**Records shown:**

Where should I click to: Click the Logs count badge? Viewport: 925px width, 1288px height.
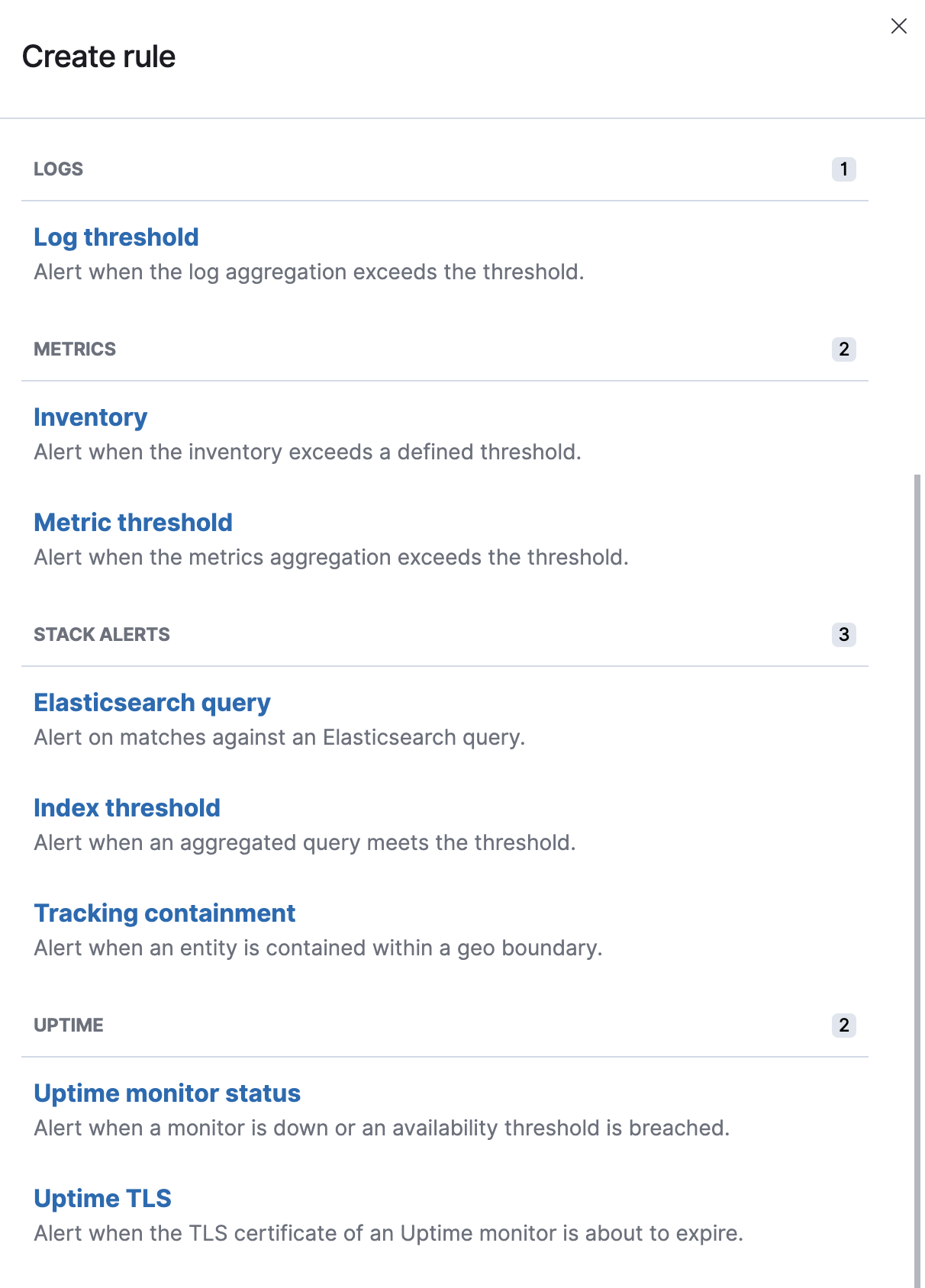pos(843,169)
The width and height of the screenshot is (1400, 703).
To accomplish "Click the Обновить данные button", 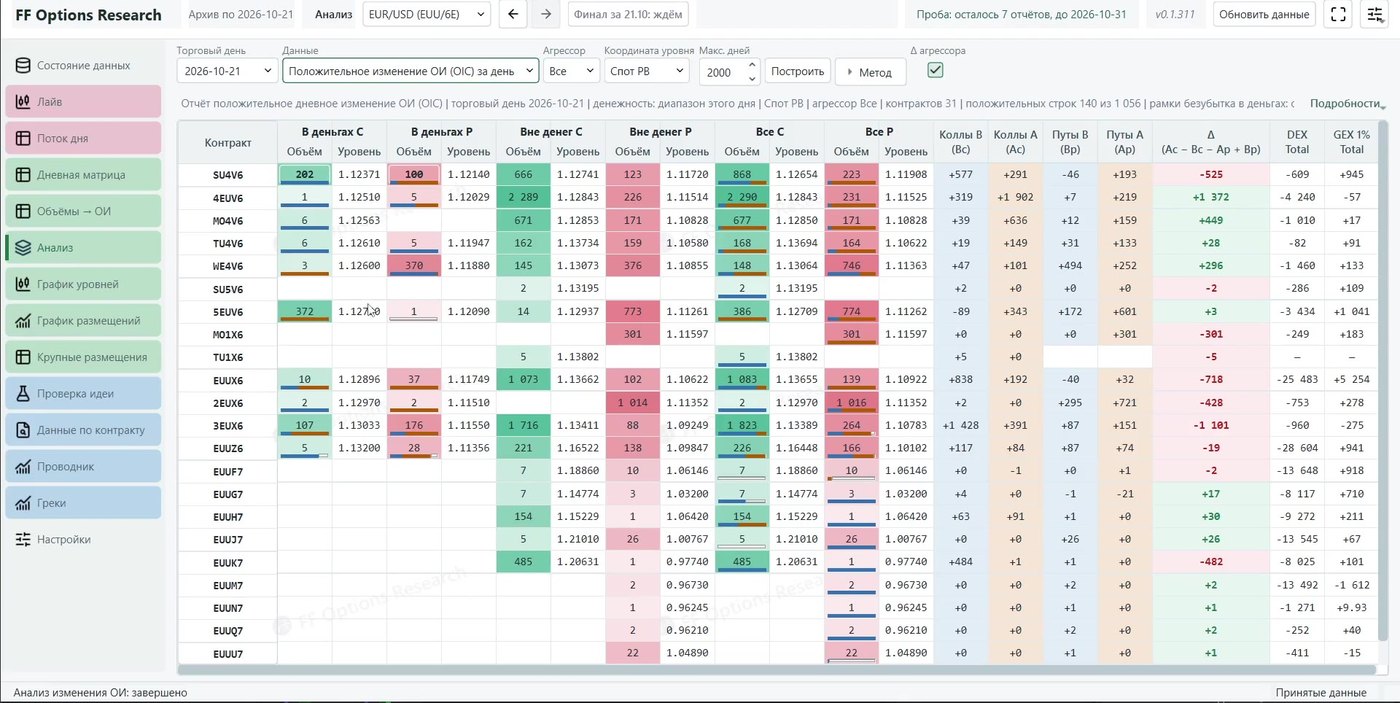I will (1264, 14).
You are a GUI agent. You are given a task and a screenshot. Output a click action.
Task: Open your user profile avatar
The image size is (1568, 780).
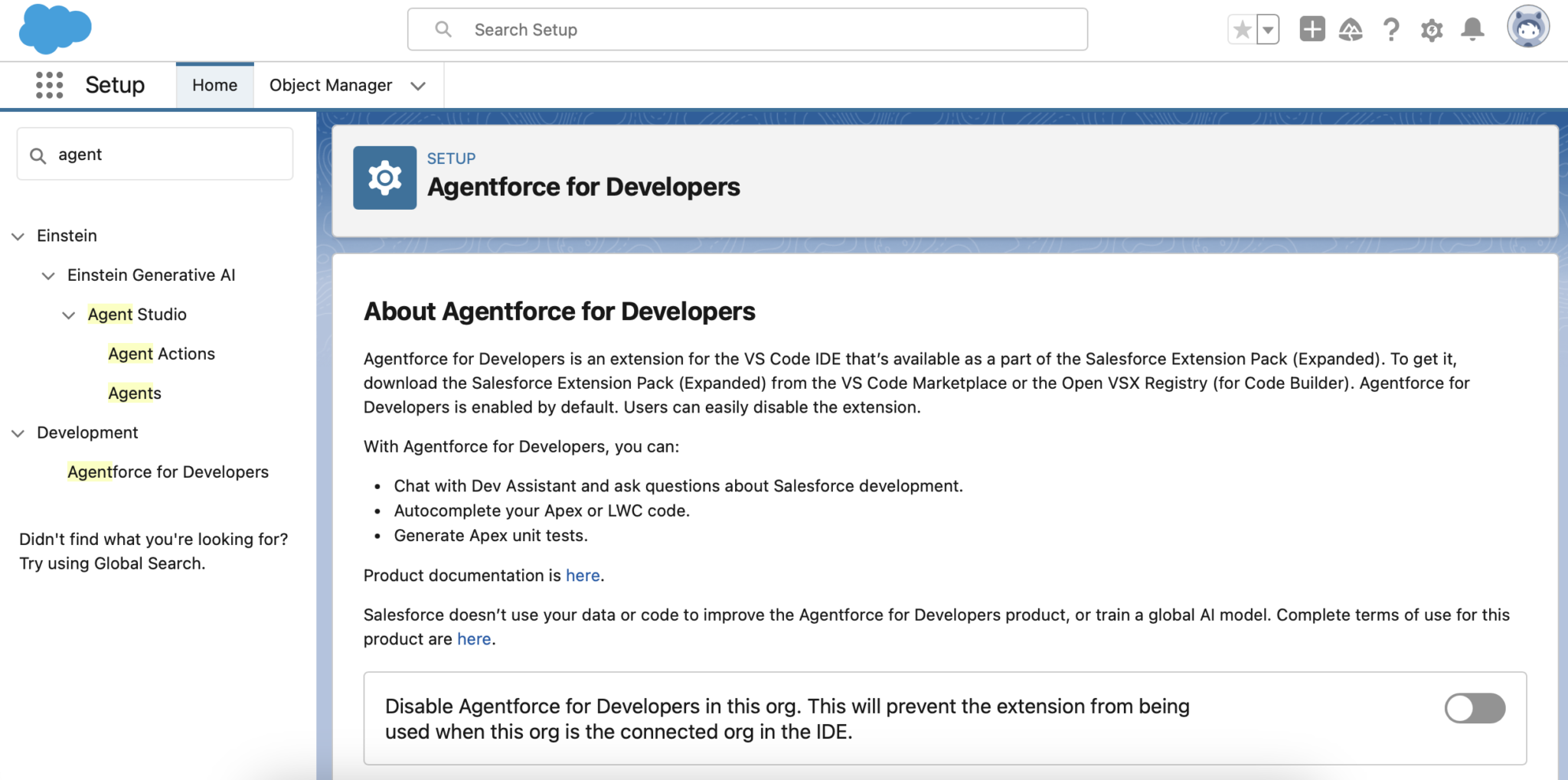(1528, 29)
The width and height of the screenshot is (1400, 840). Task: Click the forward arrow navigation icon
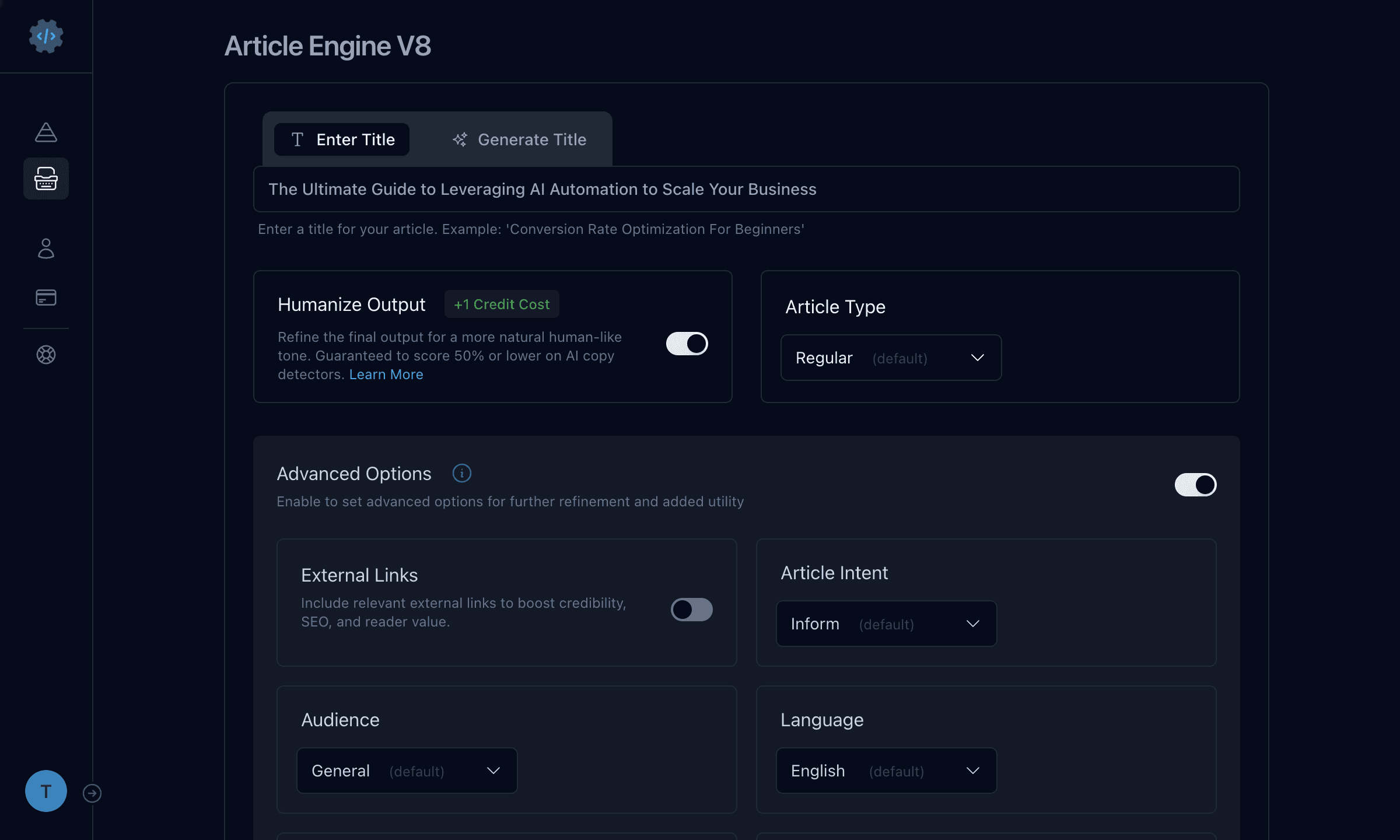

**Task:** Rewrite the data starting at the line containing "You are a GUI" and ending at the end of the data, substituting "screen capture" for every "screenshot" and changing nothing else. Omit the pictures from your answer.

**Answer to the task:**
You are a GUI agent. You are given a task and a screen capture. Output a click action.
Task: Open your user profile avatar
The image size is (1568, 780).
(1528, 29)
The width and height of the screen capture is (1400, 840). Task: Click the forward arrow navigation icon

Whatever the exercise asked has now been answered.